= WORK TO COMPLETE =
Can you express the lines from the one containing "Task: Click the Rodent Caught chart title" up to and including the one containing "Instruction: Select the" as a JSON list of strings, one string per line, with blank lines and pictures left out?

= DATA RECORDS =
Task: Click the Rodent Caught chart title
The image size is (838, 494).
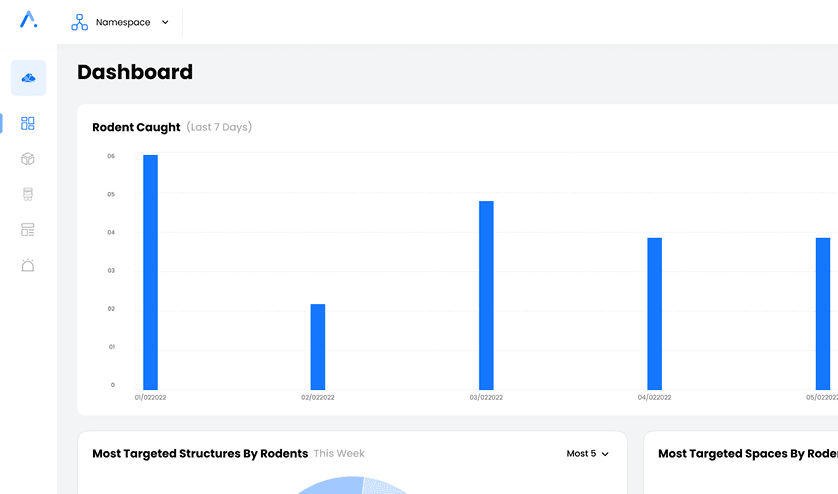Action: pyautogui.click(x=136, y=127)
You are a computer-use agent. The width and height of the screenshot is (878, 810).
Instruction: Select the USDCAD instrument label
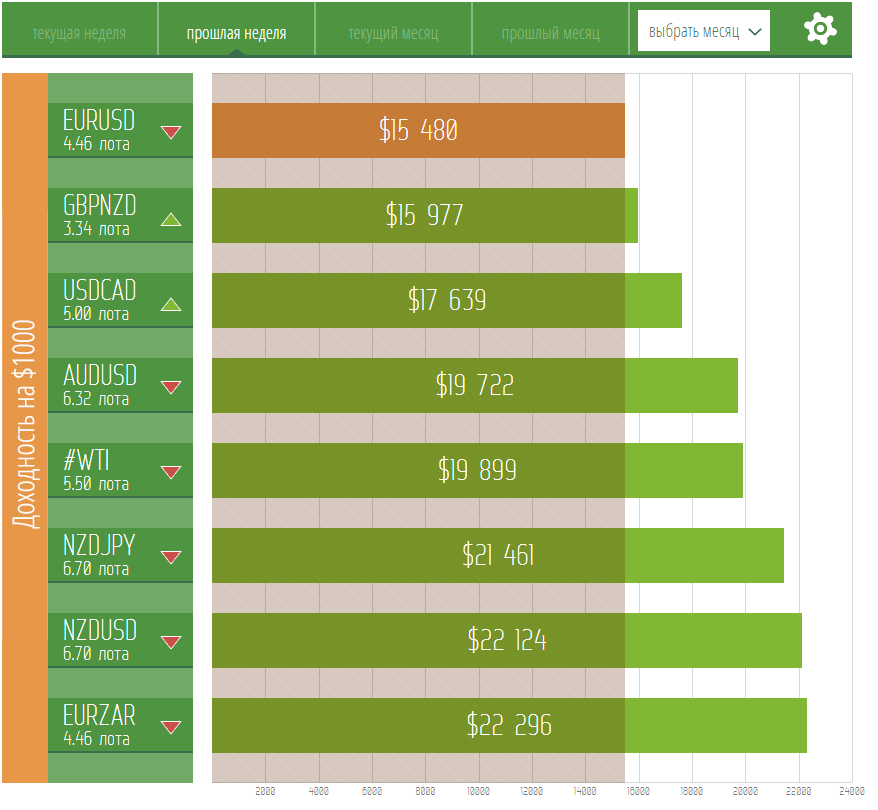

* * *

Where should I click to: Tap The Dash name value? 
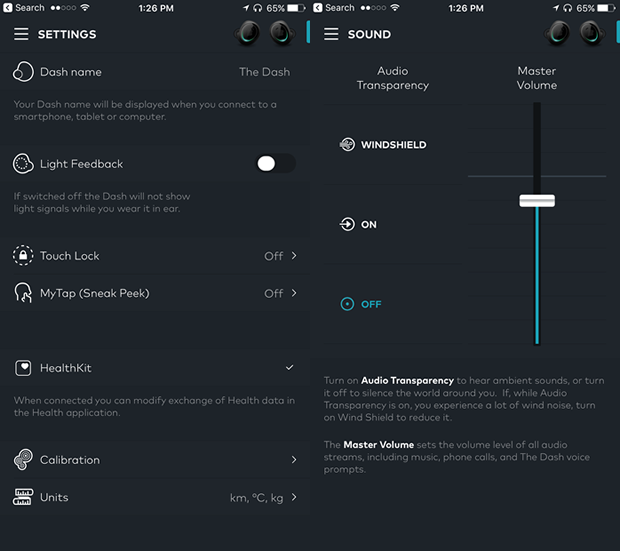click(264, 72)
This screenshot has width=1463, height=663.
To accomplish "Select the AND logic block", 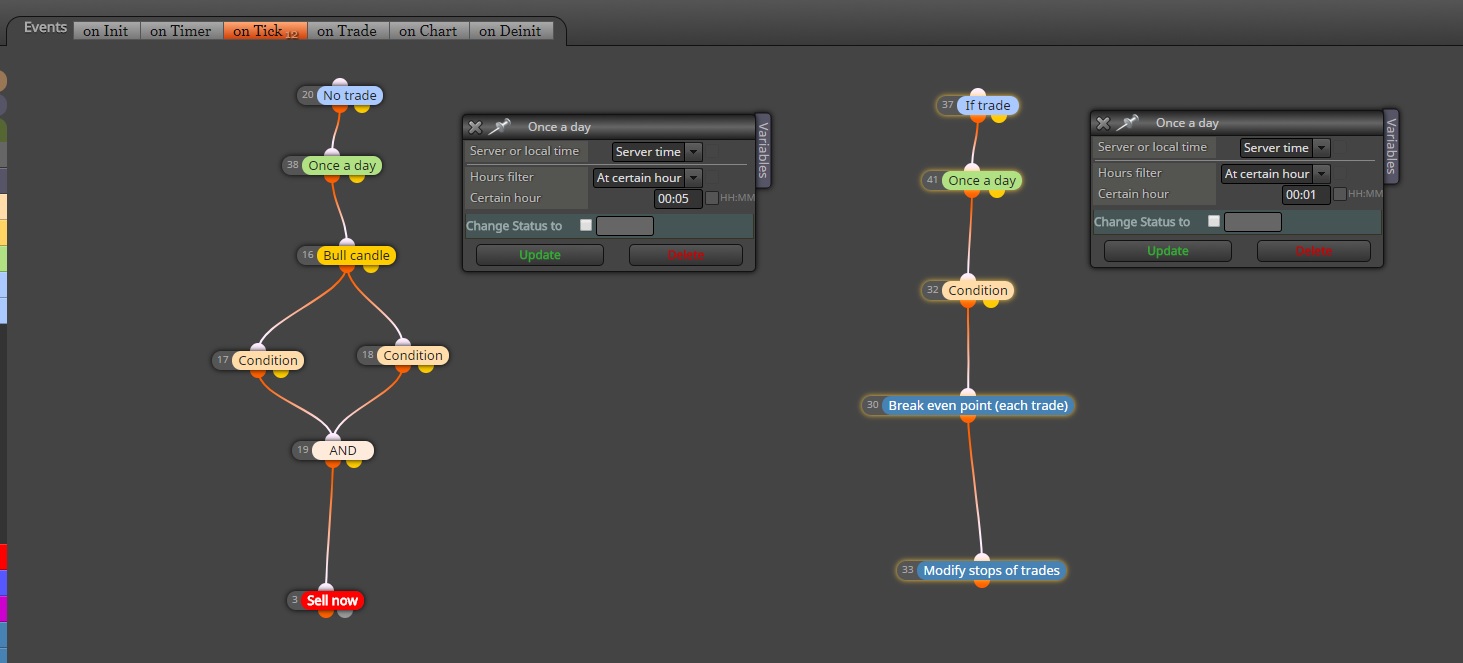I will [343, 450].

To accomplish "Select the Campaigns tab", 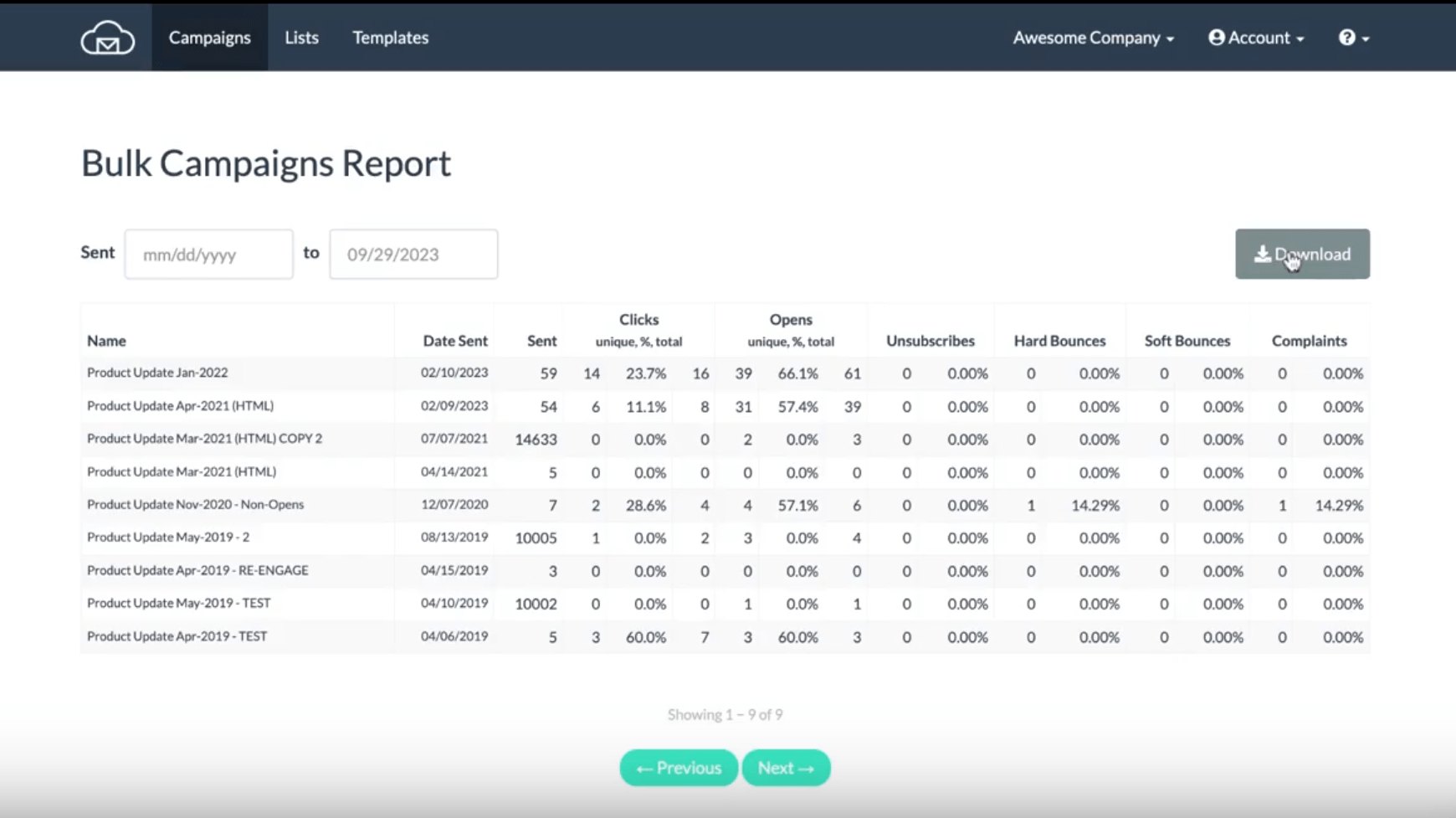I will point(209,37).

---

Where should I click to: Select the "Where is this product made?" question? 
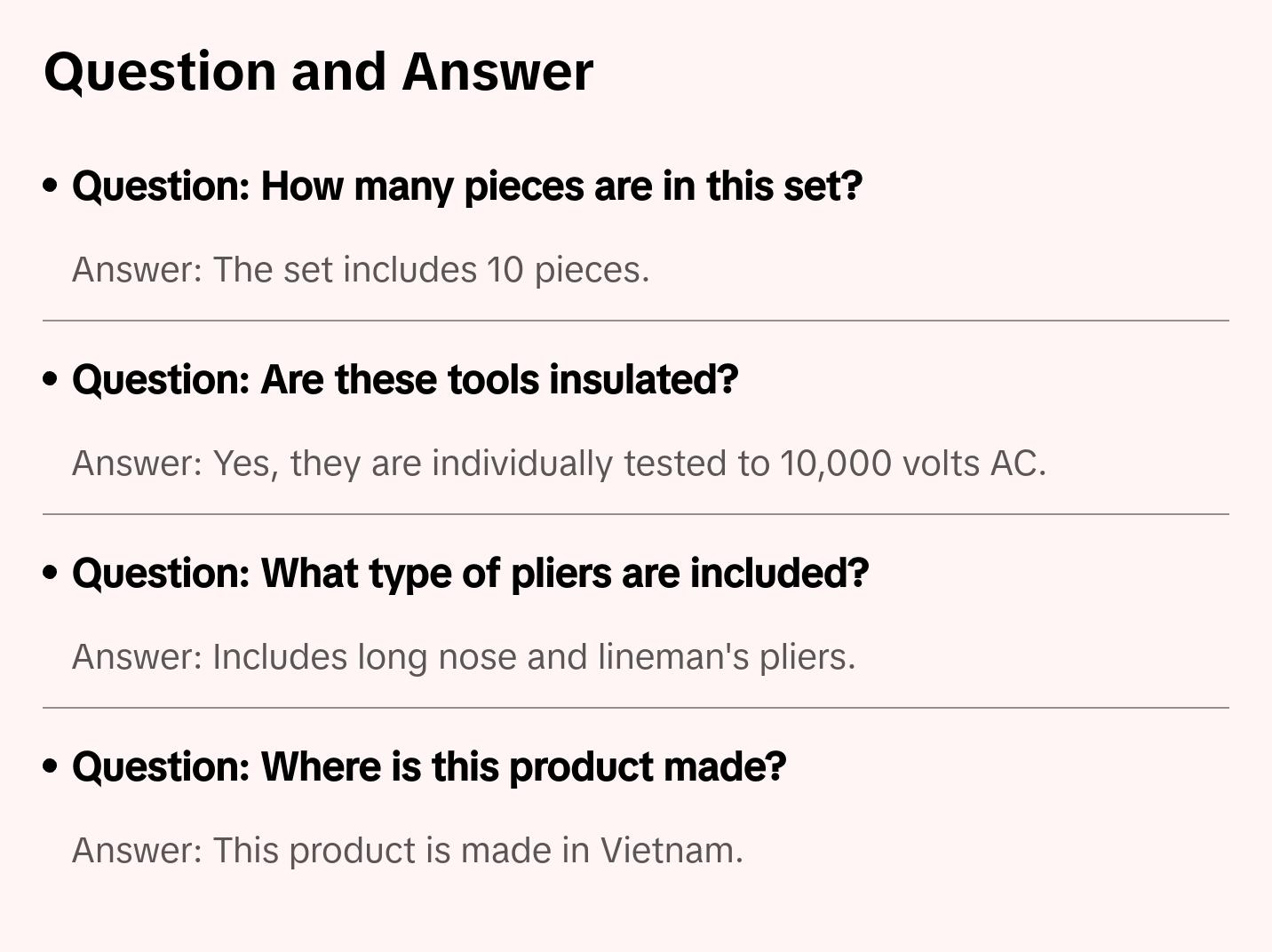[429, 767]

= CORRECT RESPONSE =
[
  "Task: Click the Rodent Caught chart title",
  "The image size is (838, 494).",
  "Action: pyautogui.click(x=136, y=127)",
  "You are a computer-use agent. The width and height of the screenshot is (878, 810).",
  "Instruction: Select the USDCAD instrument label"
]